Angels Smiling on Anaheim

By BEN WENER: We can split hairs over whether U2’s first show at Angel Stadium this past weekend was fully awesome — a perfectly paced concert as moving and meaningful as their Rose Bowl blast just before Halloween 2009 — or whether it was simply as impeccable as the Irishmen’s performances always are. I’m apparently a cynical, narcissistic, arrogant jerk for suggesting in my admittedly overlong first review that some indefinable spark — some touch of magic — was missing.

I rambled through 2,300 words trying to make up my mind if it really ranked with the inspired and inspiring encounters I’ve had with this band over the years. Days later it still doesn’t feel like a truly marvelous one — only a warm-up to the fiercer, fleeter, far more galvanizing set that seemed to seize the 50,000-plus fans on hand in Anaheim Saturday night, zapping them full of infectious excitement and deep emotional resonance, and never allowing either feeling to let up.
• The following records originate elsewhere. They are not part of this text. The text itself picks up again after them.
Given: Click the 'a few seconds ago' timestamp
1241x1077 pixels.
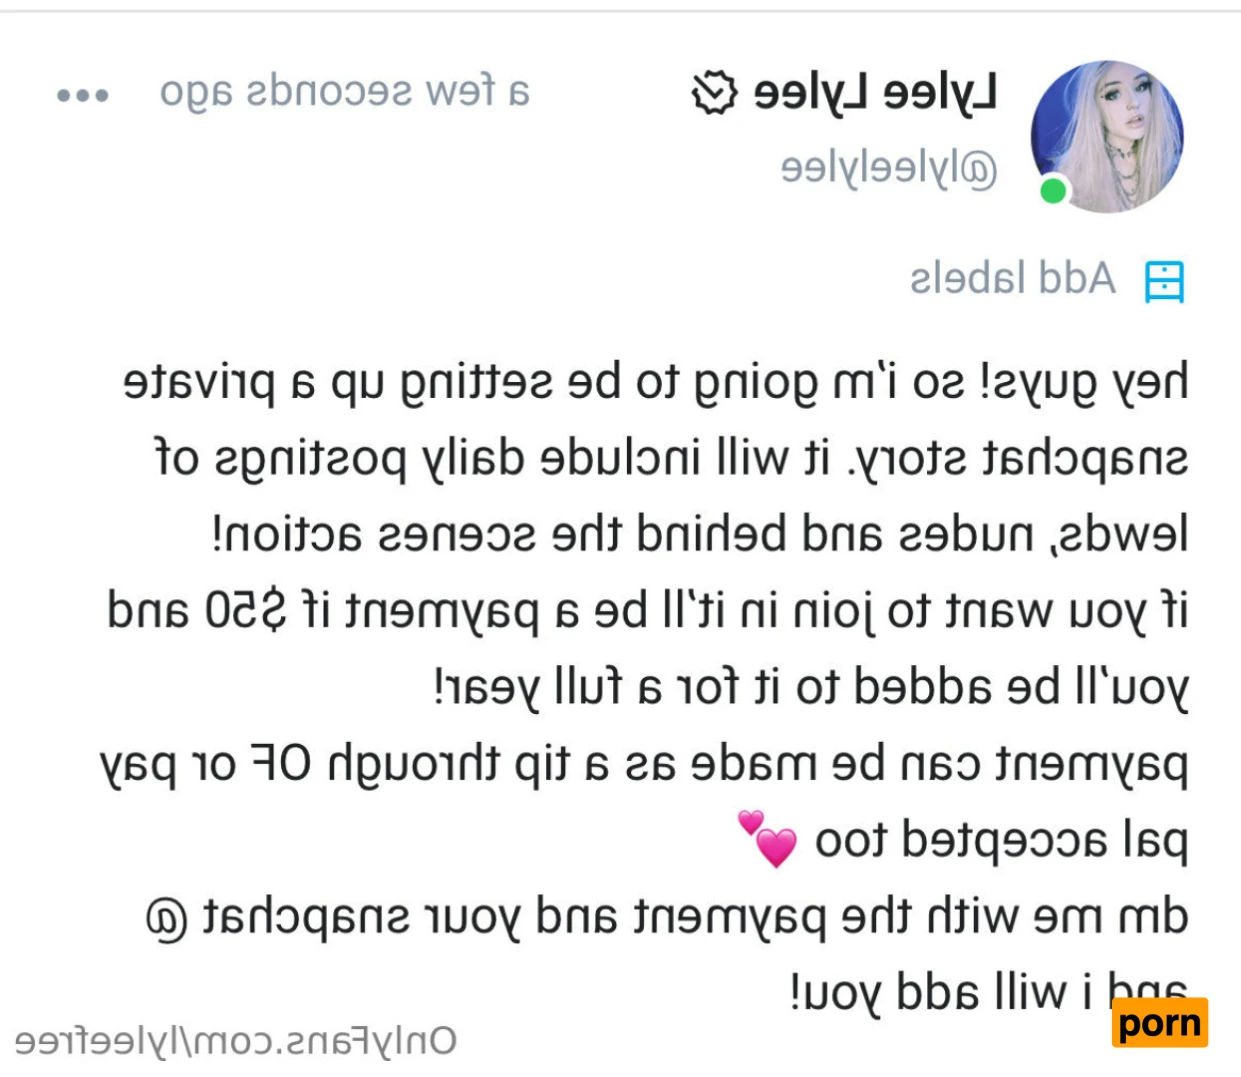Looking at the screenshot, I should pyautogui.click(x=345, y=93).
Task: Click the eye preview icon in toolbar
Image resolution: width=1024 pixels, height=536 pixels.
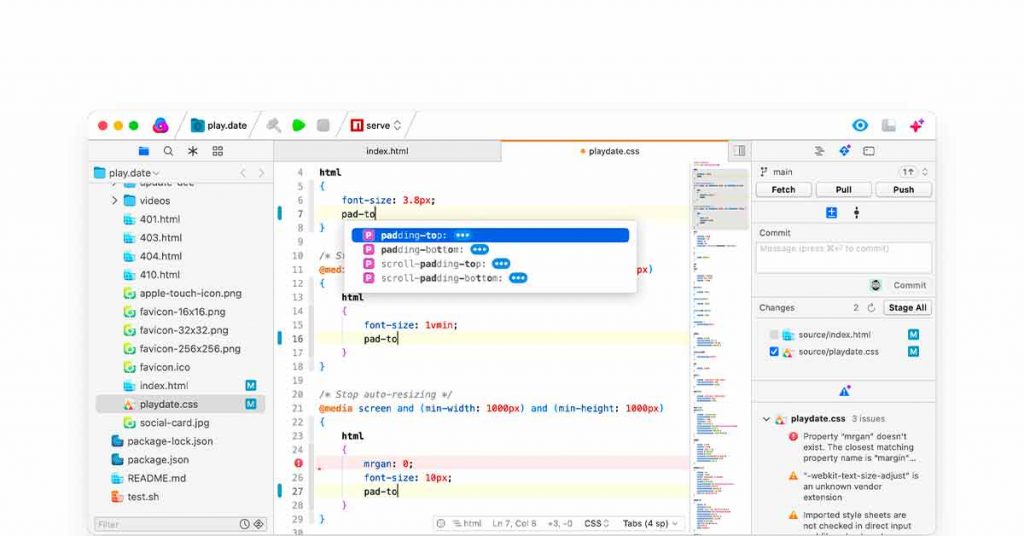Action: (859, 125)
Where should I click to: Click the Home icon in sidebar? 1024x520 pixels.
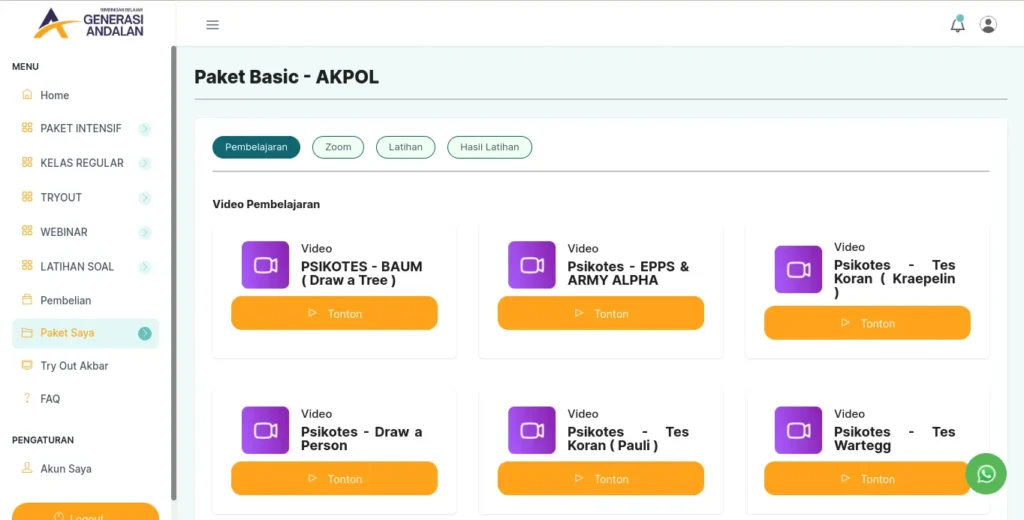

This much is indisputable: The second show was better. Way better. Dare I say: magical.

“I know this is Angels territory and miracles abound,” Bono said after four songs, including terrific takes on “Even Better Than the Real Thing” and “Until the End of the World” that were much more torrential than the night before, plus a funkier “Mysterious Ways” that had the singer shouting out “James Brown!” (like in the Tom Tom Club’s “Genius of Love”) as well as the explosive tour debut of “The Fly.” From further up Katella Avenue Friday afternoon I heard them sound-check that last one, along with another welcome Achtung Baby tune that snuck into Saturday’s show, “Ultra Violet (Light My Way).” (That one replaced “Hold Me, Thrill Me, Kiss Me, Kill Me” as the encore-launching piece that Bono vocalizes into a red-glowing ring as big as his head.)

It was already a bold opening, the band attacking the material, the frontman in his trademark leather and shades lurching at the audience. But that wasn’t enough: “There’s a magic trick we’d like to do tonight. We’re gonna try to shrink the stadium. We want to feel right up close to you in the top tier.” I’d never dream they noticed my earlier review, let alone took any of it to heart — why should they care? And still it felt as though they were trying to disprove my notion, that the enormous scope of such shows makes it immensely difficult to leave everyone within earshot feeling overwhelmed.

Rather than rely on the often jaw-dropping sight of this 360 Tour production — which inside the Big A looked less like a giant claw than some strange interstellar craft that had touched down around second base — U2 instead used two of its mightiest weapons of love and hope and peace to achieve that seemingly impossible intimacy. Stunningly, the group yanked forward the back-to-back wow of what until now had been its opening encore: the universal anthem “One” and the ever-thrilling rush of “Where the Streets Have No Name,” here joined together by a verse of “Amazing Grace,” the lights turned stark on Bono and the screens faded to black.